╭─ TEXT EXCERPT

I hadn’t expected Esquire Townhouse to be quite so glamorous. Put it this way: having travelled there directly from work, enduring an unusually long tube journey, I was taken aback to be confronted by a gaggle of glamorous 20-somethings wafting around in cocktail dresses and sipping bellinis.
Clearly, I hadn’t got the memo. Never one to shirk a challenge, however, I steeled myself and headed up the stairs of 10 Carlton Place, ready to listen to one of the UK’s highest-profile MPs discuss his life and career to date. Labour MP for Streatham since 2010, made Shadow Business Secretary aged 34 and now the driving force behind the People’s Vote Campaign: it’s fair to say that, for Chuka Umunna, life is never dull.
And yet, he told us, he never expected to enter politics. Growing up, there were only four MPs of colour in the UK and it was a chance encounter in 1997 with the recently-sacked Chancellor of the Exchequer, Norman Lamont, at a sixth form conference in Westminster, that made Umunna think differently. Chuka was 18 years old when he took Lamont to task over taxes, youth unemployment and the Conservative Party’s policy of shackling pregnant female prisoners during labour. Given a standing ovation by the 2,500-strong audience, this was the moment he realised he could hold his own during a political argument.

╰─
╭─ DATASET EXCERPT

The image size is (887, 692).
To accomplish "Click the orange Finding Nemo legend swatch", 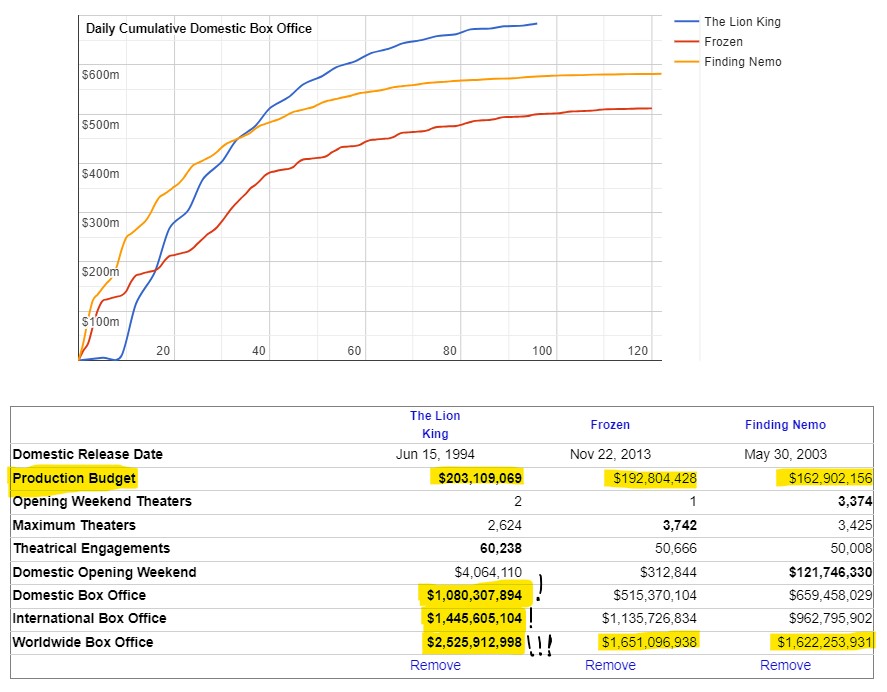I will [x=686, y=62].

╰─

- [GIVEN PROBLEM A]
Reproduce the passage from the article about Chuka Umunna, starting at "I hadn’t expected" and ending at "and sipping bellinis.".
- [GIVEN PROBLEM B]
Answer these questions using the article about Chuka Umunna.
(i) What street address did the writer climb the stairs of to hear the talk?
(ii) Which constituency has Umunna represented as a Labour MP since 2010?
(iii) In what year did Umunna encounter Norman Lamont at a sixth form conference?

- [EXERCISE RESULT A]
I hadn’t expected Esquire Townhouse to be quite so glamorous. Put it this way: having travelled there directly from work, enduring an unusually long tube journey, I was taken aback to be confronted by a gaggle of glamorous 20-somethings wafting around in cocktail dresses and sipping bellinis.

- [EXERCISE RESULT B]
(i) 10 Carlton Place
(ii) Streatham
(iii) 1997